First, I want to dispel the most troubling misinformation I’ve heard over the past few months – that the City gave the University veto power over City planning decisions regarding the downtown. This is absolutely false. In fact, the settlement agreement requires the University to work with the City on new development rather than simply act unilaterally to build whatever it wants on the land that it owns. 

The Downtown Area Plan is the most effective way for the citizens of Berkeley to have a voice in UC development. The 2020 UC Long Range Development Plan (LRDP) calls for 1.1 million square feet of new buildings off campus, but provides almost no detail as to where the development might take place or the purpose for the new buildings. Unfortunately, under the State Constitution, the University can build most anything it wants on the land it owns without following the city zoning laws, as any private developer must. Prior to the Downtown Area Plan, our only recourse to a university project that we did not like was to sue UC under the California Environmental Quality Act in an effort to force some changes. This lack of community control over university growth was the single most important reason we filed a lawsuit to stop implementation of their LRDP. We fought hard for the University to step back from its unilateral position and work with the City and the community on its plans. After much back and forth, they agreed to participate in the creation of a detailed new plan that will provide us information about their plans and give the City and the community an opportunity to shape those new plans from the outset.  

While we will work closely with the university, this is a City plan. The City will lead the process. The City will create its own community task force to help draft a new plan. The City’s Planning Commission will review, edit, and take action on the new plan. And the City Council will ultimately decide whether to adopt it.  

The University cannot veto any decision by these bodies. I am confident that we can work collaboratively and cooperatively with the campus throughout this effort. If the campus ultimately decides they do not like the plan, their only recourse will be to pull out of the process. If that should occur, the City would retain the authority to move forward with its downtown plan would leave us no worse off than we are now. The University retains its Constitutional right to build without our permission and we retain our right to sue the university when we do not like a proposed project. The only specific projects we agreed not to sue over are two on-campus buildings, the new Asian Library and the planned joint business and law school academic building. 

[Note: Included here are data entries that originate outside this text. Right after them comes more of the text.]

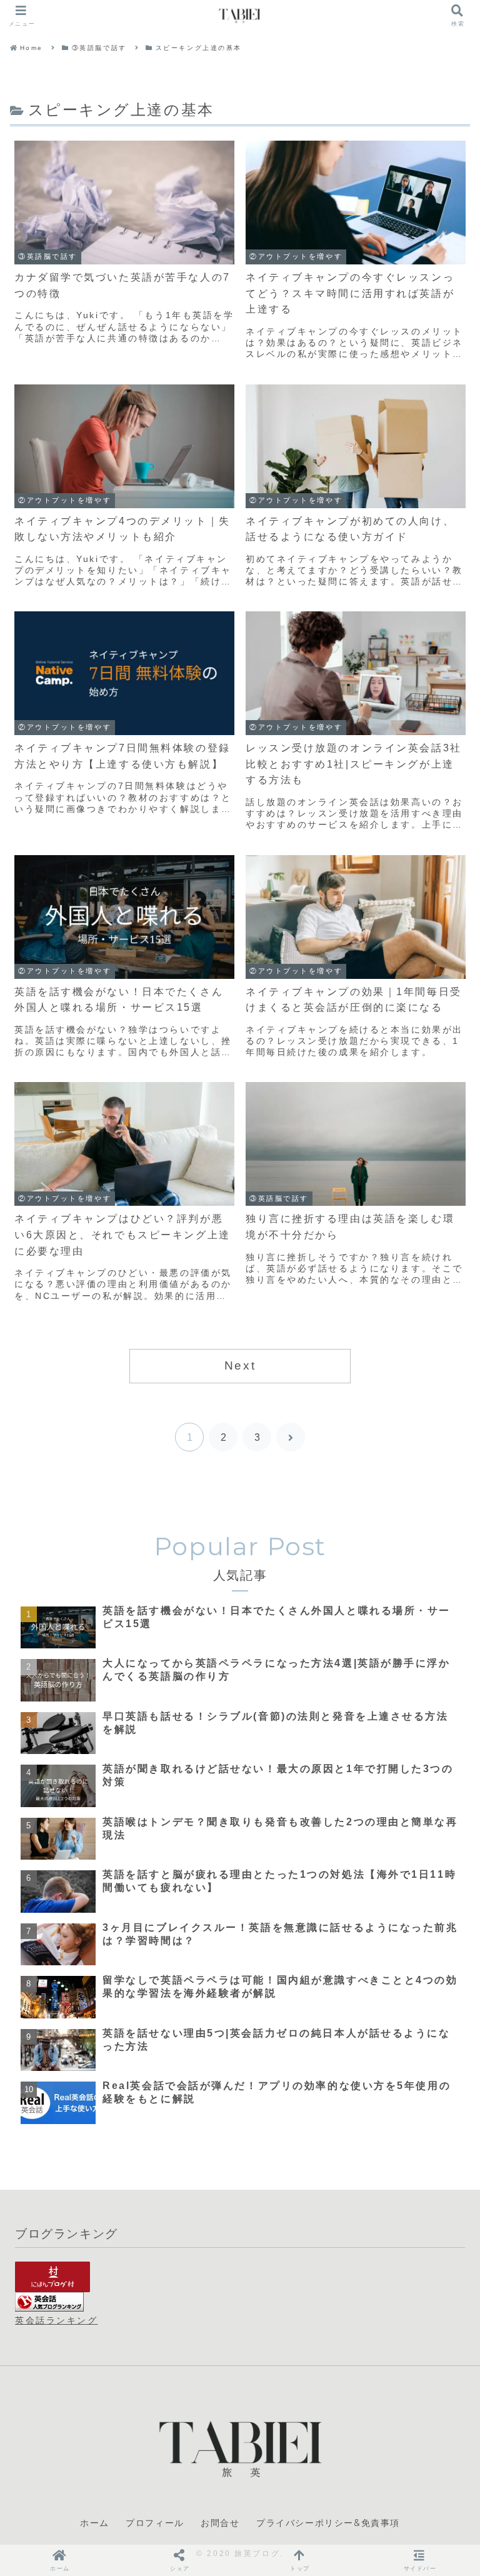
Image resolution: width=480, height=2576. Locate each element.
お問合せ (220, 2522)
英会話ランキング (56, 2320)
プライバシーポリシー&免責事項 (328, 2522)
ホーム (94, 2522)
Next (240, 1365)
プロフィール (155, 2522)
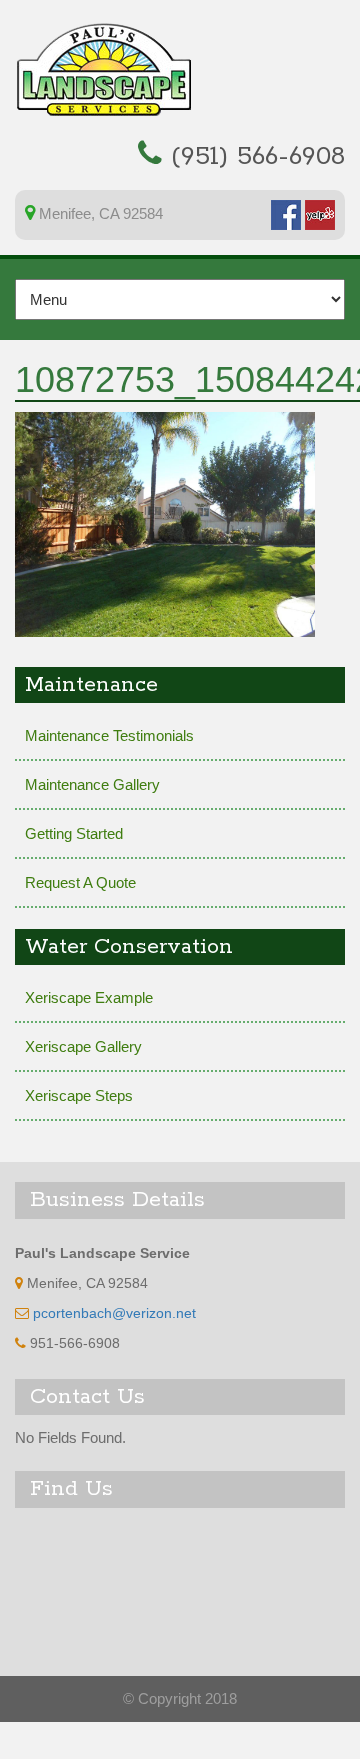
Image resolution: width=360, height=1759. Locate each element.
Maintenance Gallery (92, 784)
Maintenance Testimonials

Second, people have asked why the boundaries of the Downtown Area Plan are somewhat larger than the downtown core and include portions of residential neighborhoods that border the downtown. This was done in to allow the City to consider ways to better protect those neighborhoods nearest the downtown from encroachment. The Downtown Plan boundary stretched north to Hearst in order to incorporate the old State Health Building, which will likely be taken over and redeveloped by the university in the near future. 

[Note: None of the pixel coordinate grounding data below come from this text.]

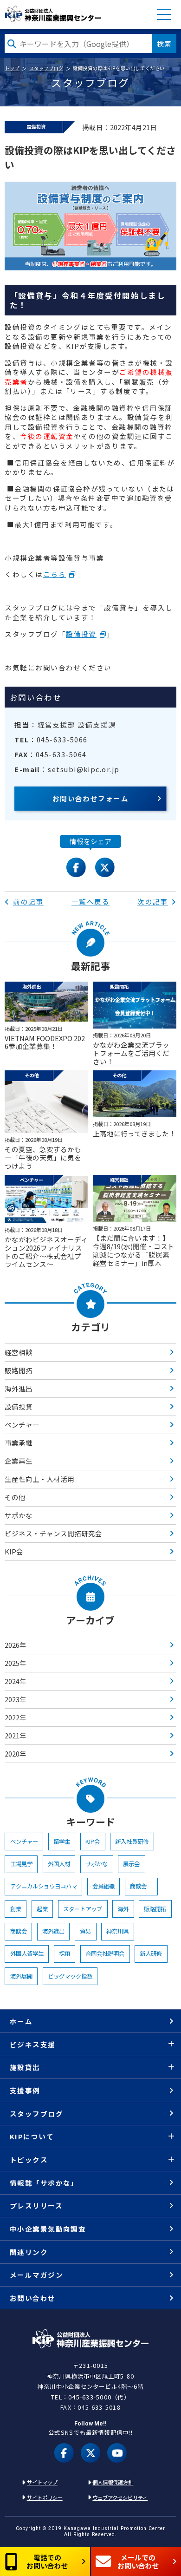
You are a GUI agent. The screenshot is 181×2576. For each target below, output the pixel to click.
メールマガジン (36, 2275)
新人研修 (151, 1953)
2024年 (15, 1681)
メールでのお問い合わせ (138, 2561)
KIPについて (32, 2136)
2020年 (15, 1753)
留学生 (61, 1841)
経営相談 (18, 1352)
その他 (15, 1497)
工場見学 (21, 1864)
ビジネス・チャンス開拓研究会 (53, 1533)
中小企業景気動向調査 (48, 2229)
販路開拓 (18, 1370)
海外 (123, 1909)
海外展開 (21, 1976)
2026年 (15, 1645)
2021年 (15, 1735)
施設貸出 (25, 2067)
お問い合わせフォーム (90, 798)
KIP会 (14, 1551)
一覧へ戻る (90, 901)
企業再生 (18, 1461)
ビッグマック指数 (70, 1976)
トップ (12, 68)
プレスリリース (36, 2205)
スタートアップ (82, 1909)
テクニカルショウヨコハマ (43, 1886)
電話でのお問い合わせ (47, 2561)
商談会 (141, 1886)
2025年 (15, 1663)
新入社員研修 (132, 1841)
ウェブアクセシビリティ (120, 2497)
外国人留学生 (27, 1953)
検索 (164, 43)
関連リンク (29, 2252)
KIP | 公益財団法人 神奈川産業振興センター (53, 14)
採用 (64, 1953)
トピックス (29, 2159)
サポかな (18, 1515)
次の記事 (152, 901)
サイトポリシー (45, 2497)
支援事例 (25, 2090)
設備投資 (81, 634)
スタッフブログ (46, 68)
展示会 (131, 1864)
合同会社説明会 (104, 1953)
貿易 (85, 1931)
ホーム (21, 2021)
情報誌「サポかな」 (44, 2183)
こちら (54, 574)
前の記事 (28, 901)
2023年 (15, 1699)
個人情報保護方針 (112, 2482)
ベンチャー (22, 1424)
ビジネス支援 (33, 2044)
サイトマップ (42, 2482)
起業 (42, 1909)
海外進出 (18, 1388)
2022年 (15, 1717)
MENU (164, 14)
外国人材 (59, 1864)
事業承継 (18, 1443)
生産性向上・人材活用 (39, 1479)
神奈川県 (117, 1931)
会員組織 (103, 1886)
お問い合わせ (33, 2298)
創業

Third, some community members have wondered what is wrong with the City’s existing downtown plan. The current downtown will be used as a starting point for the new plan. However, it was developed over 15 years ago and is, in many cases, out of date. In 1990, when it was adopted, the downtown had seen little new development and the arts district was just getting started. Now, the downtown is teeming with new restaurants, arts venues, and shops. Hundreds of new housing units—both rentals and condos—have been built. New hotels and transit options are being planned. It would be time to take a fresh look even if the University were not looking to build downtown. 

Fourth, the downtown planning process provides an opportunity for the City to conduct an updated and complete historic survey of all buildings within the downtown area. An update of our old survey is long overdue and is needed to help the City, preservationists, and property owners have a better sense of our historic inventory. It will allow us to better protect our historic resources.  

Lastly, the City must work with the University to protect the interests of our community. The University of California’s constitutional protections make it immune from nearly all taxes and fees and give it authority to build outside of local control. I continue to strongly believe that this authority is out-of-date and has been misused in established and built-out communities like Berkeley. But only an amendment to the State Constitution can change that.  

This is a great time for downtown Berkeley. After years of hard work, Berkeley’s downtown is thriving. The Downtown Area Plan gives us all a great opportunity to get involved in shaping our downtown’s development for the next decade or more.  

In front of us are years of public discussion, public meetings, and public hearings. We will start by creating a community-led task force that will work over 18 months or so with the public, city staff, and the university on considering ideas and drafting a new plan for the downtown. I look forward to getting to work.